- _SOURCE EXTRACT_

Even assuming SSL is an easy thing to do in .Net, I wonder if the whole scenario is realistic. If there are perfrormance problems on a production system at customer site you will not limit yourself to watching NHibernate performance with NHProf but you will want to look at various system performance metrics, view application log files, check server configuration and do thousand other thingies. Shortly, you will want almost free access to the production machine and it doesn't matter if NHProf runs on SSL or not since you will be using secure communication channel (VPN?) anyway. I can't imagine a maintenance contract without access to the production machine.
rumburak,
There are many things that may require you to peek with the profiler, not all of them are full crisis mode, which is the only case where you have full & free access.
I want to enable no just that case.
In addition to that, you need to consider the issue of acceptance, you want to enable trust for that, otherwise it wouldn't get there in the first place.
Don't forget the overhead SSL produces. We recently had some problems after moving our web service to SSL.
We received a '413 Request Entity too large' error.
More info here: blogs.msdn.com/.../...-large-files-using-iis6.aspx
@Ayende,
SSL does both actually, it use asymmetric encryption to do the handshake then it use symmetric to transfer data but I think you know that already. So handing out the password is the same the server doing the handshake but not very convenience to support a large group of disconnected user (i.e. the internet) but for a small group like inside a company I think it work quite well.

- _DATASET_
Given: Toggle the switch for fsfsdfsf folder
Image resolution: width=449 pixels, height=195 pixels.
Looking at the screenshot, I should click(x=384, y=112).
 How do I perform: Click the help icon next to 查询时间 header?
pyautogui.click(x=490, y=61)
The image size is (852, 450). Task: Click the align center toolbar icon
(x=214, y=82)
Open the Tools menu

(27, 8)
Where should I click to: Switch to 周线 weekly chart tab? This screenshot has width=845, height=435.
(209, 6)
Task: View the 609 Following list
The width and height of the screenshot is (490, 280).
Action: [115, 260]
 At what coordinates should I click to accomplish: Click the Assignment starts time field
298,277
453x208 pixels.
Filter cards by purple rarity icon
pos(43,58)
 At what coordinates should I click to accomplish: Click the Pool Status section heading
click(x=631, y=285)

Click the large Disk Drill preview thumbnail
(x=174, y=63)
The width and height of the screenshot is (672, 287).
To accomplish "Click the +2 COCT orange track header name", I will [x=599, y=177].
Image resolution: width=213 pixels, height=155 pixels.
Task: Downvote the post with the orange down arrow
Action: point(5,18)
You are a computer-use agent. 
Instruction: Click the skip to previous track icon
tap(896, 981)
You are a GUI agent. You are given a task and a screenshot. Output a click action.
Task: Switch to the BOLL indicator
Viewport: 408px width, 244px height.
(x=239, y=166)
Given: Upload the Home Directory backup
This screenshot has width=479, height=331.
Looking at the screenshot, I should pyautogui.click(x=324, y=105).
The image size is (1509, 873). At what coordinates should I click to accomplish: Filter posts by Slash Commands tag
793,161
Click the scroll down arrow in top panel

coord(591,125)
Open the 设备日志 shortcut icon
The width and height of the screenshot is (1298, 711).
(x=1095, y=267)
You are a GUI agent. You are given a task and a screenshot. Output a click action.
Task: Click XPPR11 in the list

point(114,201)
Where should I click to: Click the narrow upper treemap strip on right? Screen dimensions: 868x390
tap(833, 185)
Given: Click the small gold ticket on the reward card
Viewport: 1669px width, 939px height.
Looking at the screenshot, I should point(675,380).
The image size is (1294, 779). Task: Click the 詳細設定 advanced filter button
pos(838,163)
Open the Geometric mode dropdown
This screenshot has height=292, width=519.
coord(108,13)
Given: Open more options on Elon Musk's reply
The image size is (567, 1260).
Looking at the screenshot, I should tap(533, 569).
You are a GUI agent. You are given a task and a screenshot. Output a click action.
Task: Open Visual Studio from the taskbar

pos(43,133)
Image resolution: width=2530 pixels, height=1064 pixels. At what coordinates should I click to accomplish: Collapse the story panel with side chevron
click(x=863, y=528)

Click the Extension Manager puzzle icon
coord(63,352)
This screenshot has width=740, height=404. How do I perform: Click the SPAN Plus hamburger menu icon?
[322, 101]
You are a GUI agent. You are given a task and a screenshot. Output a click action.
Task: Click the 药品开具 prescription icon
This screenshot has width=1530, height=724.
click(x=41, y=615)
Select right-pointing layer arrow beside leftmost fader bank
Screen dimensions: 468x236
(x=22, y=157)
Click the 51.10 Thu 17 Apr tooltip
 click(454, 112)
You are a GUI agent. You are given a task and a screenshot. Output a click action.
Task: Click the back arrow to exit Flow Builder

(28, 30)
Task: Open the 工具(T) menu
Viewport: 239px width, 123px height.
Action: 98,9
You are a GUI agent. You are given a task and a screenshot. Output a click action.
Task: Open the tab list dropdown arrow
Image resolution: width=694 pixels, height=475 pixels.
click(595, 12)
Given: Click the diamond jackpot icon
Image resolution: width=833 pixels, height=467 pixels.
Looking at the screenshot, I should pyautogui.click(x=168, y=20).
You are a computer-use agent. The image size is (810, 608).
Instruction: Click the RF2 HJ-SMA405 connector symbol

- _YOUR TASKS_
**1.** Which activities does the SSL and NHProf comment thread say you will want to do on a production system besides watching NHibernate performance with NHProf? List them all.
**2.** In the SSL and NHProf comment thread, please reproduce the passage starting at "In addition to" and ending at "work quite well.", swapping "handshake" for "key exchange".
**3.** Carry on the SSL and NHProf comment thread from where it stops.
You won't need the records for any of this.

- _OUTPUTS FOR THE TASKS_
**1.**
- look at various system performance metrics
- view application log files
- check server configuration
- do thousand other thingies

**2.**
In addition to that, you need to consider the issue of acceptance, you want to enable trust for that, otherwise it wouldn't get there in the first place.
Don't forget the overhead SSL produces. We recently had some problems after moving our web service to SSL.
We received a '413 Request Entity too large' error.
More info here: blogs.msdn.com/.../...-large-files-using-iis6.aspx
@Ayende,
SSL does both actually, it use asymmetric encryption to do the key exchange then it use symmetric to transfer data but I think you know that already. So handing out the password is the same the server doing the key exchange but not very convenience to support a large group of disconnected user (i.e. the internet) but for a small group like inside a company I think it work quite well.

**3.**
Maybe I got the wrong perspective on the situation but I figure if it need to be that secure and the data are that sensitive then the number of client is probably small. After all it make no sense to set up all the security only to expose it to the whole company.
So I look at it from an administrator perspective. I would rather control a single password and hand them out as necessary than to set up a certificate server. Then again that's just me :) Your clients requirement might be different.
Firefly,
Yes, and since the handshake is only a very small percentage of the time we will use the connection, the cost of asymmetric encryption isn't really meaningful.
And where would you store that password? How do you make sure that only admin can manage that?
Firefly, you can also distribute one client certificate to multiple users if that is what you want.
Outside of network security, have you considered the ability to "redact" sensitive data from the trace stream? E.g. Flag sensitive columns like SSN so they don't show up in the trace output.
Kevin,
Sure, give me a general way to detect sensitive columns in arbitrary SQL.
In one of my systems the following gave you the credit card information:
select [2A871673-FBF4-4540-8F1D-89185A600119] from [2E113364-8E5D-40E5-8AE4-C7788C038488]
In some systems, email is considered sensitive, and there is a host of other stuff like that.
Trusting the developers to tell me about sensitive columns doesn't work either.
Obviously there's no way to deduce the sensitive columns automatically. I was assuming a configurable policy to identify the sensitive ones.
Kevin,
You CAN'T trust someone else to do the right thing when dealing with security
in that case look like you need to roll your own or hook into an existing authentication system. Since you want it to be simple and also cross platform it's probably easier to roll a simple role base authorization system with a simple GUI that the admin can add and remove users at ease. With role base not only you can make sure that only authorize users are monitoring but also know who is doing it. It's a little bit of work up front but I think the admin is also going to be happier :)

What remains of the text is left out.